You can configure data validation rules for an entity class like this:
1 [Table("B_DICTIONARY")] 2 public class Dictionary : EntityCommon 3 { 4 [Length(1,50)] 5 [Column] 6 public string Name { get; set; } 7 [Column] 8 public string Value { get; set; } 9 [Column] 10 public string Type { get; set; } 11 }
The Name field in this entity class identifies a LengthAttribute tag, specifying that the length of the field ranges from 1 to 50, and throws an exception if it does not conform.Of course, there is more than one validation rule for entity data, which can be added later on or extended by users according to their own needs.

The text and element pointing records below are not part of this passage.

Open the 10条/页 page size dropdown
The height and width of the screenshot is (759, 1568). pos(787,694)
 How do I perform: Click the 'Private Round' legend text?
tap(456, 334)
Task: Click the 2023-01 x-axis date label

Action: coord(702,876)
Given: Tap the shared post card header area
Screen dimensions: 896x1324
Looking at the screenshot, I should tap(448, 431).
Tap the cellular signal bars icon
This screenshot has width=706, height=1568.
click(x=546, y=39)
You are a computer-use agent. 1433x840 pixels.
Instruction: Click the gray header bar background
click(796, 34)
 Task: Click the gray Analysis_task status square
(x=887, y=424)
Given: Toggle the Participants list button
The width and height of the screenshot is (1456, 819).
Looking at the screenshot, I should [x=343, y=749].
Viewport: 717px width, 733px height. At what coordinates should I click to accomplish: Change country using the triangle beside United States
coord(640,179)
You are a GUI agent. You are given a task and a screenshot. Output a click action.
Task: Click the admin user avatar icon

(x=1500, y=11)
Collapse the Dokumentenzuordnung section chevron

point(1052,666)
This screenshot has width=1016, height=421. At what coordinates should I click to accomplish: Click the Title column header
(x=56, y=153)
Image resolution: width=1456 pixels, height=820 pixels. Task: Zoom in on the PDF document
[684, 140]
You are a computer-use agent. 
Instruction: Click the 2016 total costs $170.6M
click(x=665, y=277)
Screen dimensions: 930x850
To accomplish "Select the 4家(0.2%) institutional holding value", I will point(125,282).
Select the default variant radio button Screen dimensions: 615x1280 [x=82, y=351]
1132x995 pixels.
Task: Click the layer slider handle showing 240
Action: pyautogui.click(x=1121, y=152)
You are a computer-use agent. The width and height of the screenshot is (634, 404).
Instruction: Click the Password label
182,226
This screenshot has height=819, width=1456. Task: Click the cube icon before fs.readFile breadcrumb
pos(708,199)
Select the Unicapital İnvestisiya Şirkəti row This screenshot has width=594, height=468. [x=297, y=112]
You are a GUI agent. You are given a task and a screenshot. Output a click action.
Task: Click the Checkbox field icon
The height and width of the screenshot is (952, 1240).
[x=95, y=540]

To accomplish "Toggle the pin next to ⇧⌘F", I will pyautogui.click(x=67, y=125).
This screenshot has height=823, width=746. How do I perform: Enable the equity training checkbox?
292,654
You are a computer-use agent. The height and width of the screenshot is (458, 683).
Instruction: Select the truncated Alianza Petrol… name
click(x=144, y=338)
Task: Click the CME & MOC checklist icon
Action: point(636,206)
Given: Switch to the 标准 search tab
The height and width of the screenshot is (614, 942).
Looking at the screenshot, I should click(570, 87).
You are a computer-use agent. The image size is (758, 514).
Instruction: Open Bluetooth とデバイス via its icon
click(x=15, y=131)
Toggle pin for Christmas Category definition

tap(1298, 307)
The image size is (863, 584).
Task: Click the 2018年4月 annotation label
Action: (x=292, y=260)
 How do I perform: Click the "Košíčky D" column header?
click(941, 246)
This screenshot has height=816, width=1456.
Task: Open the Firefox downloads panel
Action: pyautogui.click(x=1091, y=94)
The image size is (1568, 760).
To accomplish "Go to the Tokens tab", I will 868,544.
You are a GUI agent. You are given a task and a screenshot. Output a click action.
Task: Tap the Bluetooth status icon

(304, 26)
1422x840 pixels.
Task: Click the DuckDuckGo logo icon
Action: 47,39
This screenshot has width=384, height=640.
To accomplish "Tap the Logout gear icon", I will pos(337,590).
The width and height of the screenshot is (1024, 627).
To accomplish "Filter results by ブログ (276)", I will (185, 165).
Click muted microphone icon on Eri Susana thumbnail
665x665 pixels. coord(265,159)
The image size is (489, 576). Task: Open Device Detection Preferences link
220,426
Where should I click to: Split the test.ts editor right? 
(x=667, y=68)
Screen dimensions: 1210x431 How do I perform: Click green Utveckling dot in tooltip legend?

7. Transaction's operation form, personal habits, like to write out the transaction clearly, do not like over-encapsulation
Transactions are an important concept in database systems. Transactions are characterized by ACID (Atomicity, Consistency, Isolation, Persistence). Of course, the concept of transactions will not be discussed here. What I want to show you is how to use transactions in CoffeeSql:
1 try 2 { 3 dbContext.DBTransaction.Begin(); 4 5 dbContext.Update<Machine_Match_Relation>(d => new { d.Del_Flag }, new Machine_Match_Relation { Del_Flag = 1 })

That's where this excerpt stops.